● **Aim**:
Rewrite the lines below as a numbered list, leaving out the blank lines.

● **Data on locating visible targets**:
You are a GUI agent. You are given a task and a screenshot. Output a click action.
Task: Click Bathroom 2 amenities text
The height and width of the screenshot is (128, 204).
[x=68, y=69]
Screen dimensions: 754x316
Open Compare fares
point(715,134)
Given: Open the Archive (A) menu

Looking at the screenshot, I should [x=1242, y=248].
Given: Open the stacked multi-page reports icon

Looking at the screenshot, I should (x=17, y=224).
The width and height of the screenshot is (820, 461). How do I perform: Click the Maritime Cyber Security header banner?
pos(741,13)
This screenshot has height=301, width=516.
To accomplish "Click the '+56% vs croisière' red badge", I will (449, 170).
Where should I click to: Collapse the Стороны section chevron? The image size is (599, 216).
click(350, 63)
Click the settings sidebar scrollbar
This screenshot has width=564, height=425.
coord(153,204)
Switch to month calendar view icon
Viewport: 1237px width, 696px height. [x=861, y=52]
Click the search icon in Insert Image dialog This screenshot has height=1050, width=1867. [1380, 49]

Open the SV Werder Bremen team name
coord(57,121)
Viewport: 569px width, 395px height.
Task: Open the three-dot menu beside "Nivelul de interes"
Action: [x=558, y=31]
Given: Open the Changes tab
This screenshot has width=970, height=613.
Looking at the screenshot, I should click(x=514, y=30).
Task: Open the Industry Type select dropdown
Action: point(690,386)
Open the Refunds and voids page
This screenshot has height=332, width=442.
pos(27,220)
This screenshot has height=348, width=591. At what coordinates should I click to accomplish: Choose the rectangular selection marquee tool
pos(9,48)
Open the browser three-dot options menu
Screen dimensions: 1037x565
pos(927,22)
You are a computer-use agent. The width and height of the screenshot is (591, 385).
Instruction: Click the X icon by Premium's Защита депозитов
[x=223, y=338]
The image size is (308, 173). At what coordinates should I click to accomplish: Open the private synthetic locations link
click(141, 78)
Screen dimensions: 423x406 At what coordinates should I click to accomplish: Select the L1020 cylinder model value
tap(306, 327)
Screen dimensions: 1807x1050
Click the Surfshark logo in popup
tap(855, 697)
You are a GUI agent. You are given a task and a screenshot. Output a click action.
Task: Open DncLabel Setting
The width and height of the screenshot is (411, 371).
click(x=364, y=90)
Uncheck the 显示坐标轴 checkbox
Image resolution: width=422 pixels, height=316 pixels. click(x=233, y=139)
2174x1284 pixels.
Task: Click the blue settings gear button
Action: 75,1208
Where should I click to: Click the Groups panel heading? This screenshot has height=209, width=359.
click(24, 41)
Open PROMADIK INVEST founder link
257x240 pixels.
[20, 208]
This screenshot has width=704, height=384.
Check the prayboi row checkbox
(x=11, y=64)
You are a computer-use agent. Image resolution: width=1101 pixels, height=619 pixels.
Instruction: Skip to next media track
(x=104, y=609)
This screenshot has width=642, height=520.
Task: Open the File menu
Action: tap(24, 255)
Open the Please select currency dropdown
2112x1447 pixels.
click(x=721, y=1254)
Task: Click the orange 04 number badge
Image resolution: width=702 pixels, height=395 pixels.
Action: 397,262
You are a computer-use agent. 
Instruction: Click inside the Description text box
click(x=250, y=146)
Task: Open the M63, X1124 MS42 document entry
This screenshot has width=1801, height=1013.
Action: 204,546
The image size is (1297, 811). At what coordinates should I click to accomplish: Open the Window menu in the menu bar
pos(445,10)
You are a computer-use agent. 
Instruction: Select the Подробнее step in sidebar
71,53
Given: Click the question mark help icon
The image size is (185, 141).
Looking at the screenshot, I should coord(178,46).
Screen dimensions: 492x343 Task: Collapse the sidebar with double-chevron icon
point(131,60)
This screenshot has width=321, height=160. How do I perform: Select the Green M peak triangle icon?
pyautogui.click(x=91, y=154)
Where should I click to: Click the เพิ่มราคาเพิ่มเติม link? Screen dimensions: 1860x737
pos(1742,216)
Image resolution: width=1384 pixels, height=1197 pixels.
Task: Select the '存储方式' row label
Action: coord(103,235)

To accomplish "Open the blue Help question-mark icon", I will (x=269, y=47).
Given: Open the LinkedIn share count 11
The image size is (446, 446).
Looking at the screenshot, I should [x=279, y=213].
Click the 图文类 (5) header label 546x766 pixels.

● **Worked solution**:
1. You are a GUI agent. You are given a task and a screenshot. Output a click action.
2. Task: Click Bathroom 2 amenities text
3. The height and width of the screenshot is (128, 204).
4. [x=68, y=69]
5. Screen dimensions: 754x316
6. Open Compare fares
7. point(715,134)
8. Given: Open the Archive (A) menu
9. Looking at the screenshot, I should [x=1242, y=248].
10. Given: Open the stacked multi-page reports icon
11. Looking at the screenshot, I should (x=17, y=224).
12. The width and height of the screenshot is (820, 461). How do I perform: Click the Maritime Cyber Security header banner?
13. pos(741,13)
14. This screenshot has height=301, width=516.
15. To accomplish "Click the '+56% vs croisière' red badge", I will (449, 170).
16. Where should I click to: Collapse the Стороны section chevron? The image size is (599, 216).
17. click(350, 63)
18. Click the settings sidebar scrollbar
19. This screenshot has width=564, height=425.
20. coord(153,204)
21. Switch to month calendar view icon
22. Viewport: 1237px width, 696px height. [x=861, y=52]
23. Click the search icon in Insert Image dialog This screenshot has height=1050, width=1867. [1380, 49]
24. Open the SV Werder Bremen team name
25. coord(57,121)
26. Viewport: 569px width, 395px height.
27. Task: Open the three-dot menu beside "Nivelul de interes"
28. Action: [x=558, y=31]
29. Given: Open the Changes tab
30. This screenshot has width=970, height=613.
31. Looking at the screenshot, I should click(x=514, y=30).
32. Task: Open the Industry Type select dropdown
33. Action: point(690,386)
34. Open the Refunds and voids page
35. This screenshot has height=332, width=442.
36. pos(27,220)
37. This screenshot has height=348, width=591. At what coordinates should I click to accomplish: Choose the rectangular selection marquee tool
38. pos(9,48)
39. Open the browser three-dot options menu
40. Screen dimensions: 1037x565
41. pos(927,22)
42. You are a computer-use agent. The width and height of the screenshot is (591, 385).
43. Instruction: Click the X icon by Premium's Защита депозитов
44. [x=223, y=338]
45. The image size is (308, 173). At what coordinates should I click to accomplish: Open the private synthetic locations link
46. click(141, 78)
47. Screen dimensions: 423x406 At what coordinates should I click to accomplish: Select the L1020 cylinder model value
48. tap(306, 327)
49. Screen dimensions: 1807x1050
50. Click the Surfshark logo in popup
51. tap(855, 697)
52. You are a GUI agent. You are given a task and a screenshot. Output a click action.
53. Task: Open DncLabel Setting
54. The width and height of the screenshot is (411, 371).
55. click(x=364, y=90)
56. Uncheck the 显示坐标轴 checkbox
57. Image resolution: width=422 pixels, height=316 pixels. click(x=233, y=139)
58. 2174x1284 pixels.
59. Task: Click the blue settings gear button
60. Action: 75,1208
61. Where should I click to: Click the Groups panel heading? This screenshot has height=209, width=359.
62. click(24, 41)
63. Open PROMADIK INVEST founder link
64. 257x240 pixels.
65. [20, 208]
66. This screenshot has width=704, height=384.
67. Check the prayboi row checkbox
68. (x=11, y=64)
69. You are a computer-use agent. Image resolution: width=1101 pixels, height=619 pixels.
70. Instruction: Skip to next media track
71. (x=104, y=609)
72. This screenshot has width=642, height=520.
73. Task: Open the File menu
74. Action: tap(24, 255)
75. Open the Please select currency dropdown
76. 2112x1447 pixels.
77. click(x=721, y=1254)
78. Task: Click the orange 04 number badge
79. Image resolution: width=702 pixels, height=395 pixels.
80. Action: 397,262
81. You are a computer-use agent. 
82. Instruction: Click inside the Description text box
83. click(x=250, y=146)
84. Task: Open the M63, X1124 MS42 document entry
85. This screenshot has width=1801, height=1013.
86. Action: 204,546
87. The image size is (1297, 811). At what coordinates should I click to accomplish: Open the Window menu in the menu bar
88. pos(445,10)
89. You are a computer-use agent. 
90. Instruction: Select the Подробнее step in sidebar
91. 71,53
92. Given: Click the question mark help icon
93. The image size is (185, 141).
94. Looking at the screenshot, I should coord(178,46).
95. Screen dimensions: 492x343 Task: Collapse the sidebar with double-chevron icon
96. point(131,60)
97. This screenshot has width=321, height=160. How do I perform: Select the Green M peak triangle icon?
98. pyautogui.click(x=91, y=154)
99. Where should I click to: Click the เพิ่มราคาเพิ่มเติม link? Screen dimensions: 1860x737
100. pos(1742,216)
101. Image resolution: width=1384 pixels, height=1197 pixels.
102. Task: Select the '存储方式' row label
103. Action: coord(103,235)
104. To accomplish "Open the blue Help question-mark icon", I will (x=269, y=47).
105. Given: Open the LinkedIn share count 11
106. The image size is (446, 446).
107. Looking at the screenshot, I should [x=279, y=213].
108. Click the 图文类 (5) header label 546x766 pixels.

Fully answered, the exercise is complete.